The “Haves” understand that information security is a core component of these technology investments and have considered information security in making these decisions. The “Haves” understand that security is non-negotiable, and that customer trust is everything. They understand that a breach of confidence is damaging to their brand equity and their business. They look at security as a competitive advantage, as a way to “win business” and to differentiate themselves from their competition.
Then There Are the “Information Security Have Nots”
The “Have-Nots” are the legacy companies.
They are the companies that have been behind the curve as it relates to technology investments in their infrastructure and how they conduct business. These are the companies who initially viewed technology investments as something that they could put off, as operating in a business-as-usual environment insured that existing profits would persist in the short term. These are companies that were slow to hire CIOs and CTOs, and when they did so, they either hired inexperienced people or the “ones that they could afford.” Just like they were laggards as it relates to technology, their approach to information and cyber security was not any different.

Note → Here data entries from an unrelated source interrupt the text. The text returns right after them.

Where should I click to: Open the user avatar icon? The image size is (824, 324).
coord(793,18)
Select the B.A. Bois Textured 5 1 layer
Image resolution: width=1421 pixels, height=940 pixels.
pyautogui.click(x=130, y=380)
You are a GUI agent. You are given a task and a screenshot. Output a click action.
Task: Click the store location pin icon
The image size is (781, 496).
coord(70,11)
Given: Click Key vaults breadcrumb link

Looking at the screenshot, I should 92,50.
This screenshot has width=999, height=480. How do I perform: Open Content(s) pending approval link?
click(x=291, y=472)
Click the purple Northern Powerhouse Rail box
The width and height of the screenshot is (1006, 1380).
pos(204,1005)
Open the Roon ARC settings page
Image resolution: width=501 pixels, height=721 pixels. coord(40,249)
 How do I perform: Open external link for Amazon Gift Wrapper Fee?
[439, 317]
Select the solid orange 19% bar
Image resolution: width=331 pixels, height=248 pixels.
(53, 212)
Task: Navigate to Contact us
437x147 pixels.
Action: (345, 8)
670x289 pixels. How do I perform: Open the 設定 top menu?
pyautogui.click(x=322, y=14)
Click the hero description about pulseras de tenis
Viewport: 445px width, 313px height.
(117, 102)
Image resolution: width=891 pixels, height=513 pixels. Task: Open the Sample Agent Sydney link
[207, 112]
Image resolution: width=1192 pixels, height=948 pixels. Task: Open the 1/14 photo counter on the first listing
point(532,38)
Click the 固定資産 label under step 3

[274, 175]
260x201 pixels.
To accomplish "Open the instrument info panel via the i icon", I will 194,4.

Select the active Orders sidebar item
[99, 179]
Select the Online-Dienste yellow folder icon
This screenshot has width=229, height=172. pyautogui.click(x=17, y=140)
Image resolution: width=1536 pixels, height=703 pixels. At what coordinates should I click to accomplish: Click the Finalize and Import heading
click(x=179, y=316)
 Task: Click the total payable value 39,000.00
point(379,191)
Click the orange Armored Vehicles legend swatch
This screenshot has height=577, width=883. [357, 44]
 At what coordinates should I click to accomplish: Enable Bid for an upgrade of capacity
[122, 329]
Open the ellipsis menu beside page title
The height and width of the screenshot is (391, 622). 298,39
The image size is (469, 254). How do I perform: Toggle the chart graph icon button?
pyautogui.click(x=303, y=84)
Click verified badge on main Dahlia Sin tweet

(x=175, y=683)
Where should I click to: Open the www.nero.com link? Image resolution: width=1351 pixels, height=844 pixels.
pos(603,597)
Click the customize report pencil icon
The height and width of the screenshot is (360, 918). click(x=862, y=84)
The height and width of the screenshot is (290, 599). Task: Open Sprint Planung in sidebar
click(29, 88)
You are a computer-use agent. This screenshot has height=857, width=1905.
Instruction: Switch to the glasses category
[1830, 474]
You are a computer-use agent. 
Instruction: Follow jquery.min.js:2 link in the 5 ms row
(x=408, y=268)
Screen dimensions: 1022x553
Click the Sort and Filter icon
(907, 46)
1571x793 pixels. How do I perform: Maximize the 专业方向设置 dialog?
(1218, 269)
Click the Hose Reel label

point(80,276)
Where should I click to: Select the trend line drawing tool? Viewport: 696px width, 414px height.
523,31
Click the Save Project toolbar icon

As security became more mainstream and security incidents became more publicized, information security was something that the “Have Nots” were reluctantly forced to address. To the “Have Nots,” information security is simply another operational cost that erodes profits. In these companies, information security is still viewed as an expense item and “a necessary evil.” Information security is something that they need to spend money on to satisfy the regulators and ensure compliance. Information security is just another “checkbox.” In these companies, the prevailing attitude is that the less that they have to spend on information security, the better off they will be.
The Haves vs. the Have Nots
The above represent two different approaches to security and business strategies. CEOs have choices on which paths they will go down and what type of companies theirs will ultimately become. CFOs have choices on how much money they want to allocate towards information security, and which metrics they utilize to determine these amounts.
But in this game, these are not the only people who have choices that matter.
- Employees have choices.
- Skilled labor has more choices.
- Technologists have even more choices.
- Cyber Security professionals have even more choices.
Which companies will they choose to protect?
- Hackers have choices.
- Hacktivists have more choices.
- Organized crime has even more choices.
- Foreign nation-states have even more choices.
Which companies will they choose to attack?